Gracias a «Sinuhé el egipcio», Waltari se convirtió en el escritor finlandés más conocido del siglo XX. Bien es verdad que los escritores finlandeses nunca fueron demasiado internacionales, salvo, acaso, Frans Emil Sillampaa, el autor de «La vida y el sol» y premio Nobel de Literatura. No obstante, los asuntos de éste eran locales, mientras que Waltari resultaba más cosmopolita, con preferente atención hacia el mundo antiguo o, en cualquier caso, el pasado más o menos lejano; otras dos de sus novelas, «El etrusco» y «Marco el romano», muestran su preferencia por historias y escenarios de la antigüedad. «Reina por un día» está situada en Suecia durante la Edad Media, «El sitio de Constantinopla» refiere el acto de la caída del Imperio bizantino y «La reina del baile imperial» se desarrolla durante las campañas napoleónicas. En cambio, «Un forastero llegó a la granja» tiene por escenario la Finlandia rural en la primera mitad del siglo XX. Esta novela corta (significativamente corta en relación con novelas tan extensas como «Sinuhé el egipcio» y «Marco el romano») comienza de manera rotunda: «Una tarde de primavera al atardecer, un forastero llegó a la granja». Aunque no de manera tan rotunda como «Sinuhé», que se abre con las conocidas palabras: «Yo, Sinuhé», y a partir de ahí se abre un mundo fascinante de faraones decadentes, princesas perversas, pueblos pastores que amenazan en la frontera, el fracaso de una revolución espiritual y una nueva ciudad de nombre esplendoroso: la Ciudad del Horizonte de Atón. No sé qué habrá sido de mi viejo ejemplar de esta novela, pero de tenerlo a mano lo leería otra vez como homenaje a su autor con motivo de cumplirse el centenario de su nacimiento.

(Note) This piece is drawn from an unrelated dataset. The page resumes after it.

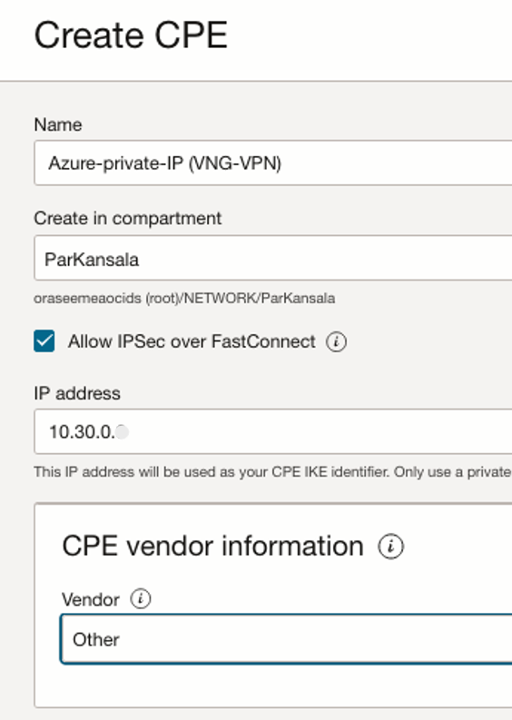This screenshot has width=512, height=720.
Task: Click the Create CPE page title
Action: pos(131,35)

Mika Waltari, escritor de rostro asiático, de altos pómulos, fue una víctima más de la popularidad. Al igual que a Blasco Ibáñez en España, los doctos no le perdonaron que se hubiera hecho millonario con libros que se leían en todo el mundo. Estas novelas, evidentemente, se escriben según fórmula o receta. Para escribir «Sinuhé el egipcio», «Marco el romano» y «El etrusco» se había documentado a conciencia sobre la antigüedad, siguiendo el ejemplo de Flaubert cuando escribió «Salambó», con menos esfuerzo, probablemente, hubiera obtenido una cátedra de Historia en cualquier Universidad, pero prefirió entretener a sus lectores que aburrir a los alumnos con meticulosas erudiciones que en ocasiones no pasan de ser conjeturas. Además de bien documentadas, son novelas perfectamente estructuradas, de una arquitectura acaso un poco mecánica. En ellas todo es como debe ser. La historia proporciona el argumento, en cuyo desarrollo el autor se permite algunas variaciones dentro de un esquema preestablecido. Es la limitación de la novela histórica, que acepta unos límites que deben ser respetados. «El sitio de Constantinopla» refiere, día a día, siguiendo el socorrido recurso de la transcripción del diario de un Giovanni Angelos, el cerco de la ciudad hasta su caída. No digo que esta novela resulte más apasionante que el gran libro de Runciman, pero se trata de una buena novela sólida, muy representativa de la poderosa técnica de un novelista muy popular, porque se propuso el entretenimiento como meta.